Patient
resting comfortably
While
we managed to endure through a series of up and down cycles in the past 6
weeks, evidence convincingly suggests that the economic recovery and the bull
market are sustaining. Midweek rises in the S&P, Dow Jones, and other
global exchanges confirmed that investors are hungry for good news, even if it
is short lived. Reports of a modest
uptick in consumer prices and wages, for example, did not turn out to be the
precursor for a recovery-busting inflation spiral that some had feared. Quite the contrary, they are indication of a
vibrancy, albeit hidden beneath ordinary perception, that offers hope beyond
the rhetoric of a rancorous political season.
The "bogey in the room", a rate increase by the Federal
Reserve, is demanding to be perceived as a good thing.
This
kind of stirring in the tailwinds is necessary to confirm that policy
initiatives and consumer confidence is starting to take root.

- WHAT YOU NEED TO DO
Write the next part of the market commentary "Patient resting comfortably," picking up right after its final sentence. You won't need the data to do this.

- DATA
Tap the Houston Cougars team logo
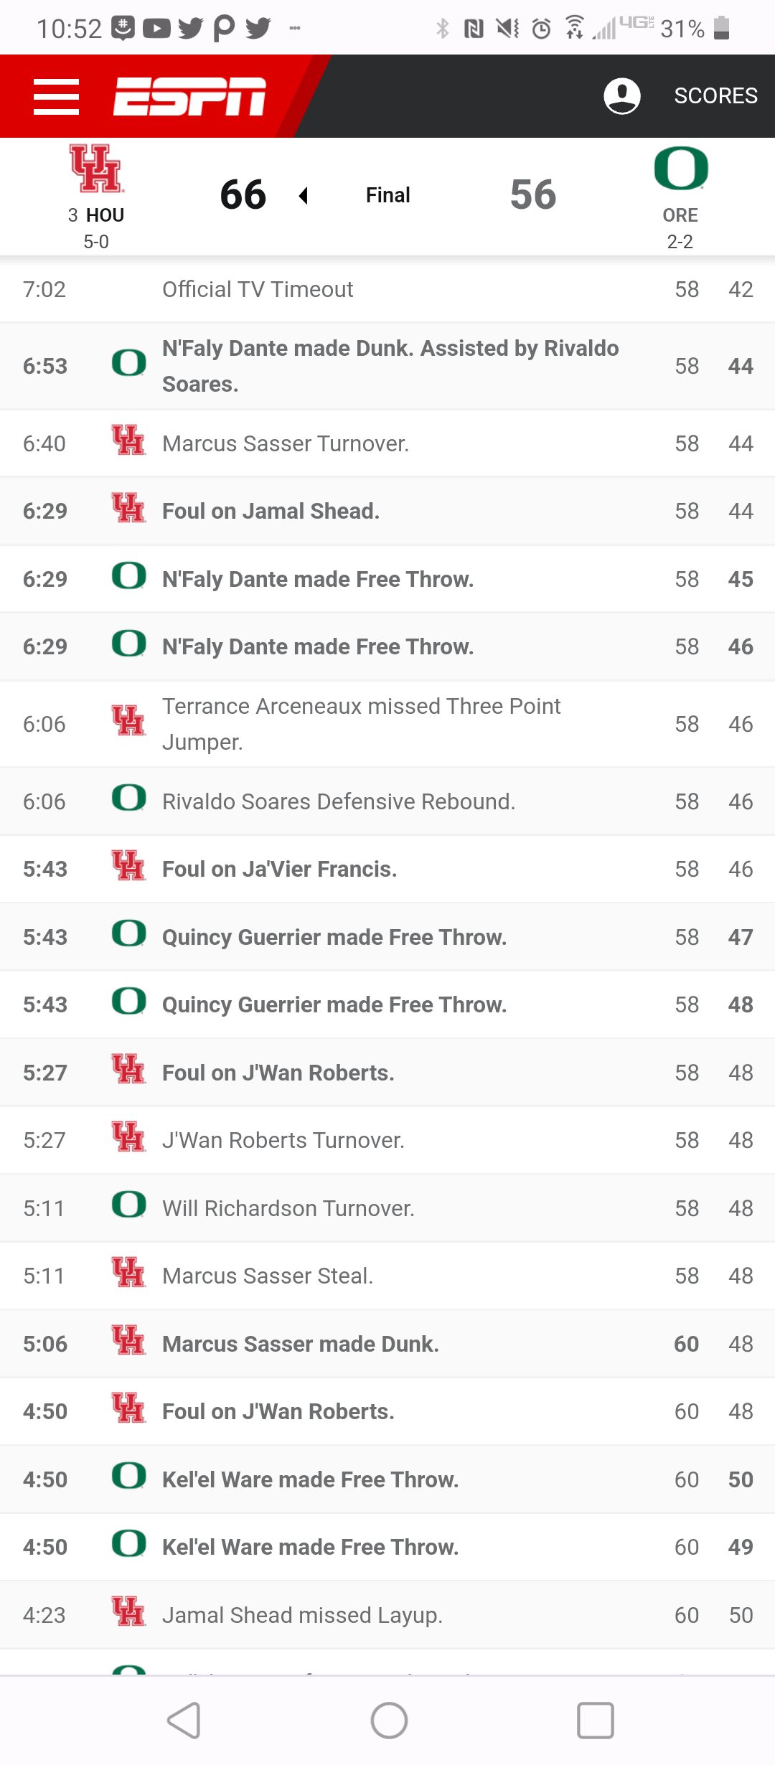This screenshot has width=775, height=1765. pyautogui.click(x=96, y=169)
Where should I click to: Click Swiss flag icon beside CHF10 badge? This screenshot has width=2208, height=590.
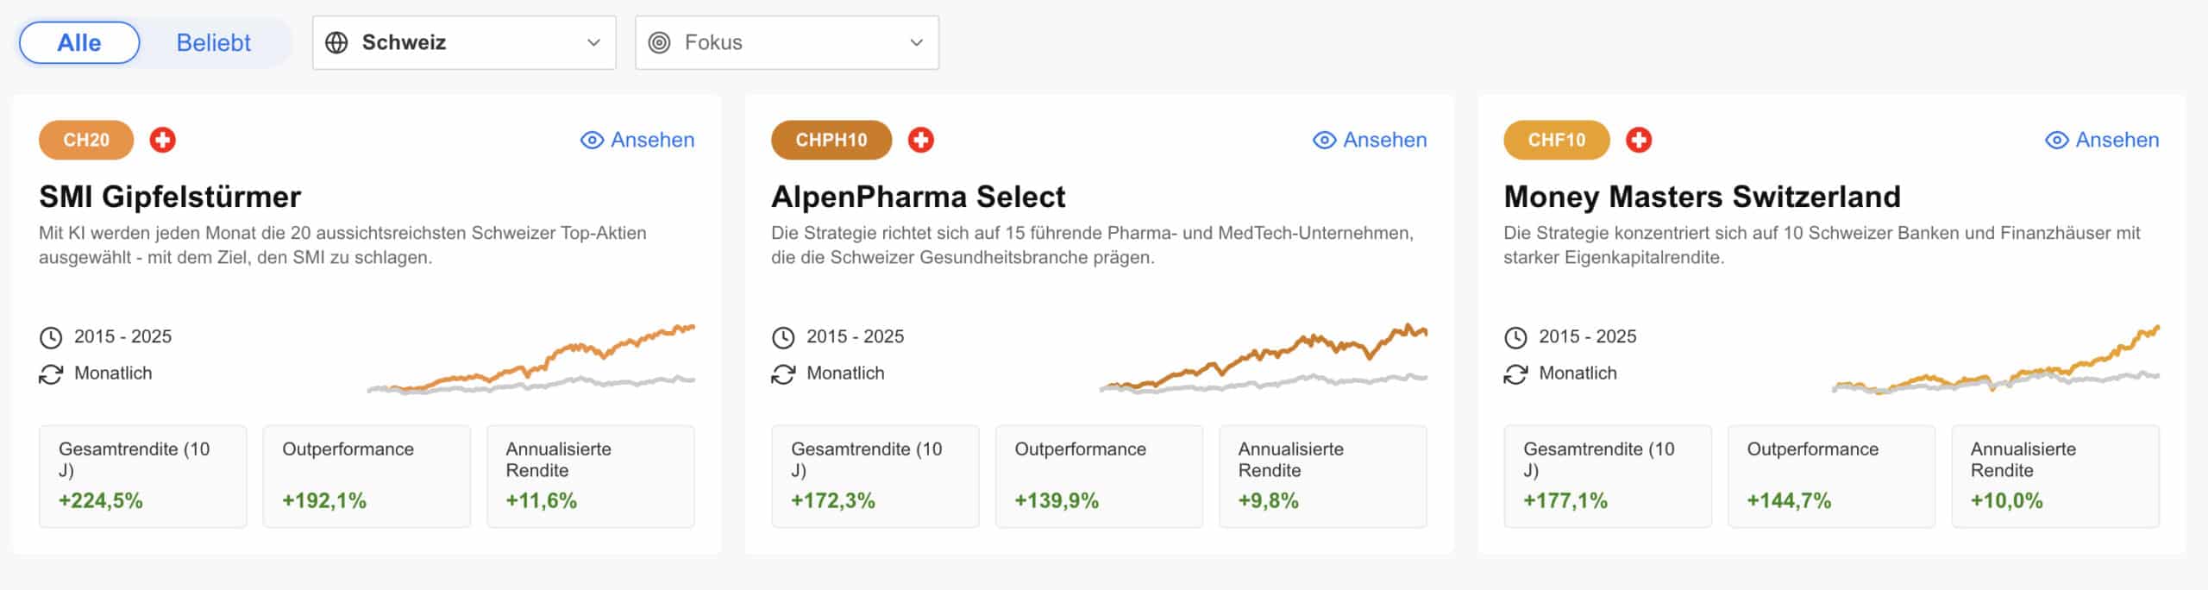pos(1638,140)
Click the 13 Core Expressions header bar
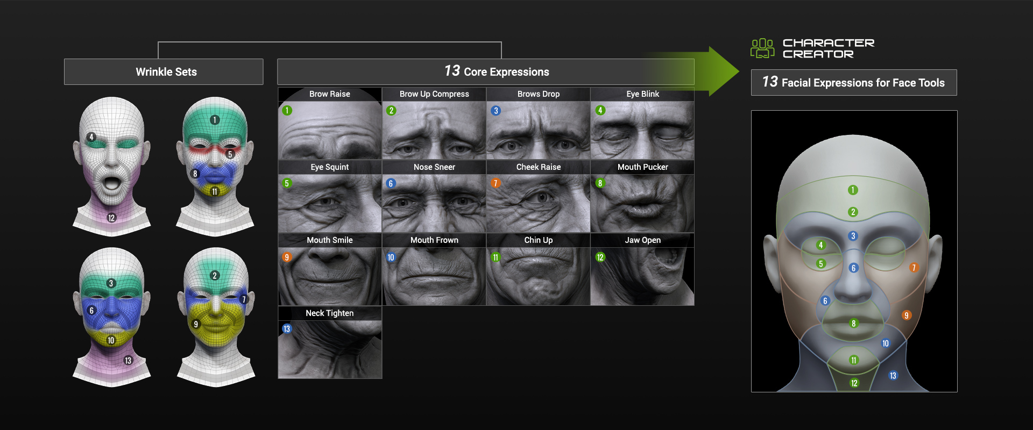The width and height of the screenshot is (1033, 430). pos(485,72)
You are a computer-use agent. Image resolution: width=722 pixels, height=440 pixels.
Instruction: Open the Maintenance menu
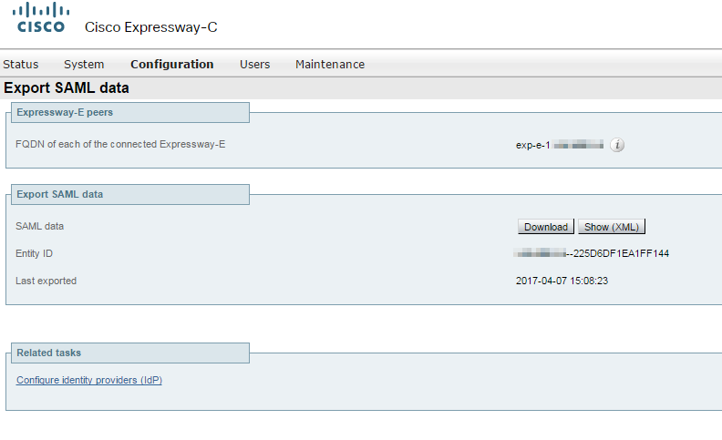click(x=330, y=65)
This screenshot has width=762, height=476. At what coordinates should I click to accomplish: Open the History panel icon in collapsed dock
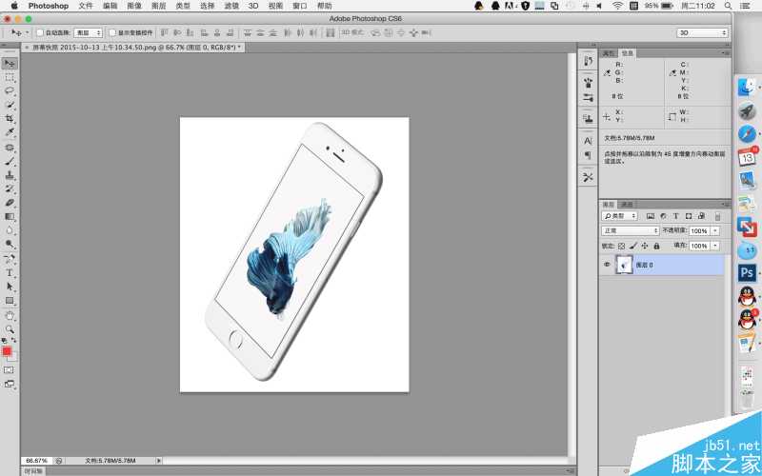coord(588,61)
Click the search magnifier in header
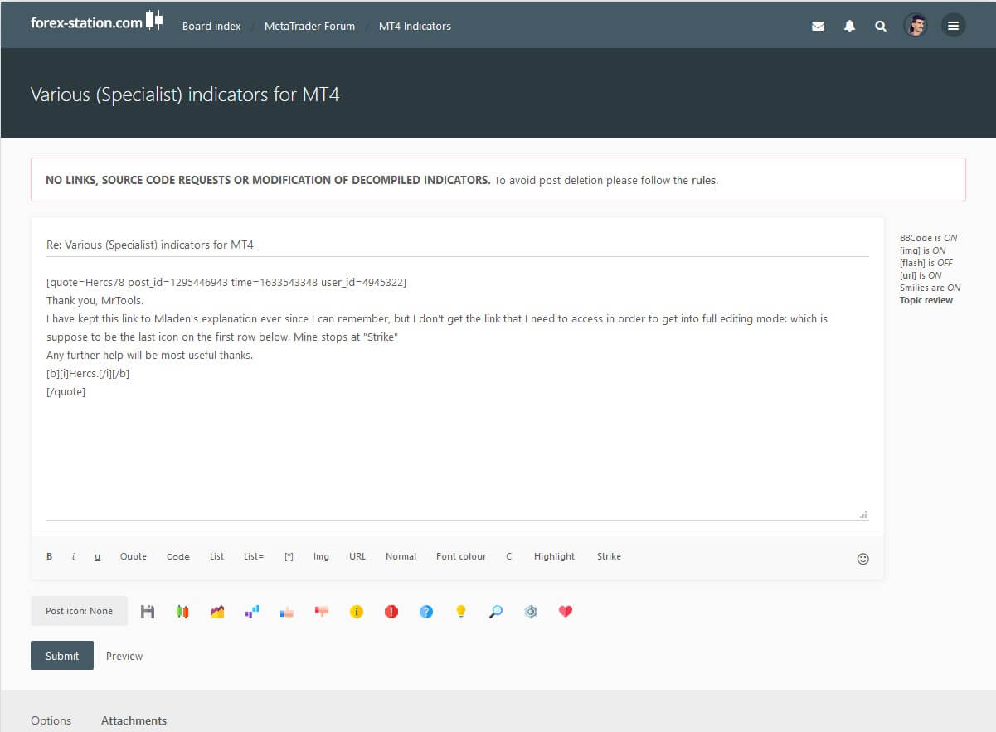This screenshot has width=996, height=732. pyautogui.click(x=881, y=26)
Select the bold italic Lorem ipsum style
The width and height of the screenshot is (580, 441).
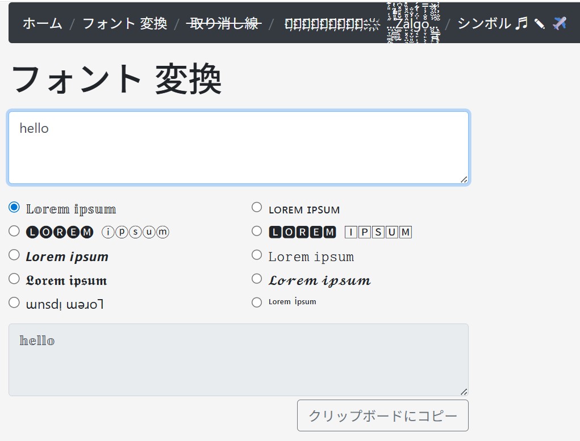tap(14, 255)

- TASK RESPONSE
Additionally,
the cumulative good news from the current earnings season demonstrates a persistence
in share recovery in a number of sectors previously hard hit. Although I bemoan the fact that many of these
profit accelerations are happening without robust capital expenditures and
consumer spending, earnings patterns are more likely to expand than contract
if/when the consumer finally does filter back into the equation.
However,
the" jumbled mess" that is the stock market is another phenomenon,
altogether.
While
the data might indicate progress in corporate profitability, traders are
punishing any company's shares that don't meet the smallest of yardsticks, or
which aren't the darlings of hedge funds and institutions. Even the most modest of warnings
("guidance" is the term we use on Wall Street) leads to discounting
of current valuation. We saw last year
how the Energy sector got punished in this way.
Now it appears as if retail stocks (Cyclical) are feeling the wrath.
All
major global bourses are experiencing the weight of expectations like this,
even as their economies are modestly climbing out of recession.
Here
in the US, for example, the S&P broke its October winning streak abruptly
in the last two weeks, bringing total return for 2015 back to "zero"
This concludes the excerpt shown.